James Abijah Brooks (1855-1944) was one of the four Great Captains in Texas Ranger history, others including Bill McDonald, John Hughes, and John Rogers. Over the years historians have referred to the captain as “John” Brooks, because he tended to sign with his initials, but also because W. W. Sterling’s classic Trails and Trials of a Texas Ranger mistakenly named him as Captain John Brooks.
Born and raised in Civil War-torn Kentucky, a reckless adventurer on the American and Texas frontier, and a quick-draw Texas Ranger captain who later turned in his six-shooter to serve as a county judge, Brooks’ life reflects the raucous era of the late nineteenth and early twentieth-century American West. As a Texas Ranger, Brooks participated in the high profile events of his day, from the fence-cutting wars to the El Paso prizefight, from the Conner Fight—where he lost three fingers from his left hand—to the Temple rail strike, all with a resolute demeanor and a fast gun.
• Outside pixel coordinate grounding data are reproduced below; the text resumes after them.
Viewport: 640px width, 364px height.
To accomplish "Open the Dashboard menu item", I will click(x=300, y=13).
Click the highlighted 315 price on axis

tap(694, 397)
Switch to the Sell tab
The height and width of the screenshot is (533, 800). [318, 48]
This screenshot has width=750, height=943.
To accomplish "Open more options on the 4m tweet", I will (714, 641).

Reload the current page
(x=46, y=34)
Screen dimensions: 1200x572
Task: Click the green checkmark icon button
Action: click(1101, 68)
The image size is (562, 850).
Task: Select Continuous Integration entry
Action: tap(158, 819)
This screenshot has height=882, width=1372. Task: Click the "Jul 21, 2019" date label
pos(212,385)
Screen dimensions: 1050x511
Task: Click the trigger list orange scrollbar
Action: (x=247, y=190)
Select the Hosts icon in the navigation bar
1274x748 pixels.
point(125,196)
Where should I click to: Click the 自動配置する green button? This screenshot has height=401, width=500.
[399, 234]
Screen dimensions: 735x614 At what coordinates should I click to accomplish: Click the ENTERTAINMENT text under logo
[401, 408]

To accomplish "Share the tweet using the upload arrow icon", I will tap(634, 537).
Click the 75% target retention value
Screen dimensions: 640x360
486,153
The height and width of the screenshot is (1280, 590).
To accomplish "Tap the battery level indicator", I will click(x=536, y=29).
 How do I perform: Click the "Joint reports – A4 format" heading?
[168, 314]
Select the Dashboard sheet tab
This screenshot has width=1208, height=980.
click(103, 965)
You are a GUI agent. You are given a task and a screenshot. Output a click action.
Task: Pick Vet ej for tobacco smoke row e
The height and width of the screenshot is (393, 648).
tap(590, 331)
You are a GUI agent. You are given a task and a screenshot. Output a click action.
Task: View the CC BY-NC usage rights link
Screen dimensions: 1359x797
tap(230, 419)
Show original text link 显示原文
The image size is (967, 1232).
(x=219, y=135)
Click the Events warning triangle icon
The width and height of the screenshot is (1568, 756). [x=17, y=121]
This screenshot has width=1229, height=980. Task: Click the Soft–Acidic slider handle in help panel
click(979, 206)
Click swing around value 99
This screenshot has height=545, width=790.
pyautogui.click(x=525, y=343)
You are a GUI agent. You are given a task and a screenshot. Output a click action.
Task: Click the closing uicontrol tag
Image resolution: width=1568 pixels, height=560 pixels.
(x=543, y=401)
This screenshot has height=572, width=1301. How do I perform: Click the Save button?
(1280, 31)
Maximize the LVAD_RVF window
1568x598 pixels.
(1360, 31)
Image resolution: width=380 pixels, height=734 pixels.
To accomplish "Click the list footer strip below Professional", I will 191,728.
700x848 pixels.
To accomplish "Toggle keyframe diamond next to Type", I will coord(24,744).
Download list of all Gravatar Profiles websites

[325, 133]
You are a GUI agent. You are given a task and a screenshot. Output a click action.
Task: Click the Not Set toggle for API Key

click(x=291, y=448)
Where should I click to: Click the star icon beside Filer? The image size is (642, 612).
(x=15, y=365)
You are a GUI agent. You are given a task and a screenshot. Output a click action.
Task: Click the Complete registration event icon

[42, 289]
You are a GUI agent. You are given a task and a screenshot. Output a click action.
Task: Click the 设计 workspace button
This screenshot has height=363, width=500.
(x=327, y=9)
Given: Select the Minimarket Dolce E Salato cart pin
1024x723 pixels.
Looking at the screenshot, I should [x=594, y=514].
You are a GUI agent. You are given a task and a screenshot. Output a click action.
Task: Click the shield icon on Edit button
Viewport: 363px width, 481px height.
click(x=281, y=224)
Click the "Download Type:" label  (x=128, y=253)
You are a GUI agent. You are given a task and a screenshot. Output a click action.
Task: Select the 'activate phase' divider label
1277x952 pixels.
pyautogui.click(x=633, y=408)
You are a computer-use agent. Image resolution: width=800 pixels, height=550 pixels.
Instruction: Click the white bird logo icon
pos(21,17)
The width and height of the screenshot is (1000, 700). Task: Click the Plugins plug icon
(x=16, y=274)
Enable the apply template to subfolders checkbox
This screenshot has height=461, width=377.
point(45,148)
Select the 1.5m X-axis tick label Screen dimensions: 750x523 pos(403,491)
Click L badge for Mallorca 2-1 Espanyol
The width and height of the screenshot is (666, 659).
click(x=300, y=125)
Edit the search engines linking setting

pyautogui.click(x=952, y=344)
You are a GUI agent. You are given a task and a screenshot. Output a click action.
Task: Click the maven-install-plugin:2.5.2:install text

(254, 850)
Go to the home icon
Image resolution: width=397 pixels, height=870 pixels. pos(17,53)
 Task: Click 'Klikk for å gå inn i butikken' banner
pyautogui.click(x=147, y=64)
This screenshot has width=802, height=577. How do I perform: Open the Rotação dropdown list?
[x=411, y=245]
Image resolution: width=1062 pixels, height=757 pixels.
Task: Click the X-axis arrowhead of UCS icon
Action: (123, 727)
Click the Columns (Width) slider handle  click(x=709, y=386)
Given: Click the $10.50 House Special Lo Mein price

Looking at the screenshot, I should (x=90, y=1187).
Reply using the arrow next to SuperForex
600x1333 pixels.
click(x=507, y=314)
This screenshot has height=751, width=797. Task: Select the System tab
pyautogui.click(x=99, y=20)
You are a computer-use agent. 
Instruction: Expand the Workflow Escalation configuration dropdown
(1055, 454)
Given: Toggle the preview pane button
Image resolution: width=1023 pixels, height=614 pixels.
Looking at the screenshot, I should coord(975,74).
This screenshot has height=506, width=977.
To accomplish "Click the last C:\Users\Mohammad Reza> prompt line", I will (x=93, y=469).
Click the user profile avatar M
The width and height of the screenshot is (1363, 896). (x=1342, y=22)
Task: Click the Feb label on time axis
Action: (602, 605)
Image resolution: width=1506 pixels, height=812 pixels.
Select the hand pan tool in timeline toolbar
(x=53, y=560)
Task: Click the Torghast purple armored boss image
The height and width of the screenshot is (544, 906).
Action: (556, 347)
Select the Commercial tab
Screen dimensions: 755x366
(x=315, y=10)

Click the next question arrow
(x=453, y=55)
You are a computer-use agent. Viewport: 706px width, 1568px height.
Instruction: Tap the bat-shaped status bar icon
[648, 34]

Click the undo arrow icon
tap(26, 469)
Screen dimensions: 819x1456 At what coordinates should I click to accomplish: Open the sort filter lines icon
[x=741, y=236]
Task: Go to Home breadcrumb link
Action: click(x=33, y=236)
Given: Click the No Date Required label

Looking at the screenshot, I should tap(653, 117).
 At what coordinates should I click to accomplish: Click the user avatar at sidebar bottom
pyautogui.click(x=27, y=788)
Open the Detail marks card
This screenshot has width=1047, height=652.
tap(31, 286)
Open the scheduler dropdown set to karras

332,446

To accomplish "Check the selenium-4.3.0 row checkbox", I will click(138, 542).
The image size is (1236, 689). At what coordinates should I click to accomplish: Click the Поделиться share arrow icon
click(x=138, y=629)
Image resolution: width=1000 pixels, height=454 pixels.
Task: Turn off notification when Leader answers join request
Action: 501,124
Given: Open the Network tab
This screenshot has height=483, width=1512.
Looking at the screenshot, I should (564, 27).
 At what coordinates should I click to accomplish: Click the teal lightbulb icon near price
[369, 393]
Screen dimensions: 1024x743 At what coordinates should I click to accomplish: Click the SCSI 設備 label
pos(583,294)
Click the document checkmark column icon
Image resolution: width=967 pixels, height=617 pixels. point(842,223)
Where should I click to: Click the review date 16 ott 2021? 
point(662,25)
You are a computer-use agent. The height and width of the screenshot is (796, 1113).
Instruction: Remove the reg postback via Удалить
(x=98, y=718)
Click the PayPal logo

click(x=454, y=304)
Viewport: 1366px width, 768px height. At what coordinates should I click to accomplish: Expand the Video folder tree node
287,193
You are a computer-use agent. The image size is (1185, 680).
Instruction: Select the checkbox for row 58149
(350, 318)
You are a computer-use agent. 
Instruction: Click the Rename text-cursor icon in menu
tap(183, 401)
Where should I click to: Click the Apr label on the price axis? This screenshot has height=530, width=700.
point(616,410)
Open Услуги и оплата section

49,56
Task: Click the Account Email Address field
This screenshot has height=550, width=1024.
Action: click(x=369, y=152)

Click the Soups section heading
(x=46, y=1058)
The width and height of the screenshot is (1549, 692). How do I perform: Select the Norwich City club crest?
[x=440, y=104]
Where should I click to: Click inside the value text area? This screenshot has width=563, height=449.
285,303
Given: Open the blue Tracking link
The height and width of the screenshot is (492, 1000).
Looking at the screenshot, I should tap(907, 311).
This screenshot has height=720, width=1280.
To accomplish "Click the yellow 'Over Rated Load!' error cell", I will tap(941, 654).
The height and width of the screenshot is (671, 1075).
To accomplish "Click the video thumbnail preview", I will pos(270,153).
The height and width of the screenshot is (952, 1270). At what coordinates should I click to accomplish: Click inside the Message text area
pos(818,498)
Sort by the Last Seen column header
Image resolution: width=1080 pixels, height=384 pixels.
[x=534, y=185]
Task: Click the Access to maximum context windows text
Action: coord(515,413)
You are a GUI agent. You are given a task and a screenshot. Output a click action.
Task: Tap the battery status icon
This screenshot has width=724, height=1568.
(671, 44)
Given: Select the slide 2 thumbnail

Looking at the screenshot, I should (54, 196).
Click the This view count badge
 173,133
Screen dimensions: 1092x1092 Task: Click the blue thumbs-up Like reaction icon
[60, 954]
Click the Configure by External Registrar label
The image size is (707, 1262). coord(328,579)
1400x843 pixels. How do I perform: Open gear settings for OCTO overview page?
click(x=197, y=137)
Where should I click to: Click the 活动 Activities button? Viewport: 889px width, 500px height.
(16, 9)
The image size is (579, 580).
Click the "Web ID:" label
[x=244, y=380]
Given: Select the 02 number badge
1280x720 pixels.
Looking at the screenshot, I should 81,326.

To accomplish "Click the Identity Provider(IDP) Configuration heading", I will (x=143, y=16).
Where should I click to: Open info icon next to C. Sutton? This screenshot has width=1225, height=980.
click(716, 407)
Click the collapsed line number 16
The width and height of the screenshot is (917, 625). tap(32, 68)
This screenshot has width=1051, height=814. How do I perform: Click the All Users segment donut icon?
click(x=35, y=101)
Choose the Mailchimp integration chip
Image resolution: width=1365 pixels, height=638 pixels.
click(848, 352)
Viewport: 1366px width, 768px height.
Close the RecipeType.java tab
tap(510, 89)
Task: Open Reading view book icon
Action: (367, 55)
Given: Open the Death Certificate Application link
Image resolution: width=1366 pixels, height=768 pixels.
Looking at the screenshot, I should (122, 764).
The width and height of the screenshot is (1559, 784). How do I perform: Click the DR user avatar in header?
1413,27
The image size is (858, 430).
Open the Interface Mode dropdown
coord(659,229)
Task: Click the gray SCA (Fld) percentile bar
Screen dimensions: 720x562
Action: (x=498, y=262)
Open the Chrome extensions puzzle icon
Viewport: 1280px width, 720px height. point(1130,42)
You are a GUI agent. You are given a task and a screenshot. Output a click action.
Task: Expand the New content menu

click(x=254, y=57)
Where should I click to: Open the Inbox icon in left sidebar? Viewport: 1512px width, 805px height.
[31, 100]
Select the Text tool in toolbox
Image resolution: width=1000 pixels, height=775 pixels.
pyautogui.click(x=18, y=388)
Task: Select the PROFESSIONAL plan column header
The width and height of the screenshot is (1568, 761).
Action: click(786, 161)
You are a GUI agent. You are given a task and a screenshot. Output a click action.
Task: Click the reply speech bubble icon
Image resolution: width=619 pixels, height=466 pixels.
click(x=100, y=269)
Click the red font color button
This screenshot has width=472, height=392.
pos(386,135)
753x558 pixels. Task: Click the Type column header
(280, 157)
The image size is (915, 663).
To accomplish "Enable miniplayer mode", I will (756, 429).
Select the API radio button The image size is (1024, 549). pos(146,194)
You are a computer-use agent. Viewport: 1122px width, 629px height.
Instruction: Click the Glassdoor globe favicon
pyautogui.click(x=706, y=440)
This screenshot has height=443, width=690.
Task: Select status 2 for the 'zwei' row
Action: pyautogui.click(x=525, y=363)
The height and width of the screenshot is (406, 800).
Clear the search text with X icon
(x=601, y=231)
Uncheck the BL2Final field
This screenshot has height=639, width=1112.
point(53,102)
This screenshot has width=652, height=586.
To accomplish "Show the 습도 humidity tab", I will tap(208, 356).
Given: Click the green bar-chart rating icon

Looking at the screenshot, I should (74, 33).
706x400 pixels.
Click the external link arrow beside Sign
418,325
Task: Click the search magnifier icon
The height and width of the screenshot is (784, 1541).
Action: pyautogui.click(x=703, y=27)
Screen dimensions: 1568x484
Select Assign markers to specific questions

A shoot-out in Indian Territory nearly cost him his life and then jeopardized his career, and a lifelong bout with old Kentucky bourbon did the same.
With three other distinguished Ranger captains, Brooks witnessed and helped promote the transformation of the elite Frontier Battalion into the Ranger Force. As a state legislator, he brokered the creation of a South Texas county that bears his name today, and where he served for twenty-eight years as county judge. He was the quintessential enforcer of frontier justice, scars and all.
“This biography is the first full-scale study of the life and times of J. A. Brooks. In tying together his life—Ranger, state legislator, and judge—Spellman depicts Brooks as the faithful public servant.”—Harold J. Weiss, Jr.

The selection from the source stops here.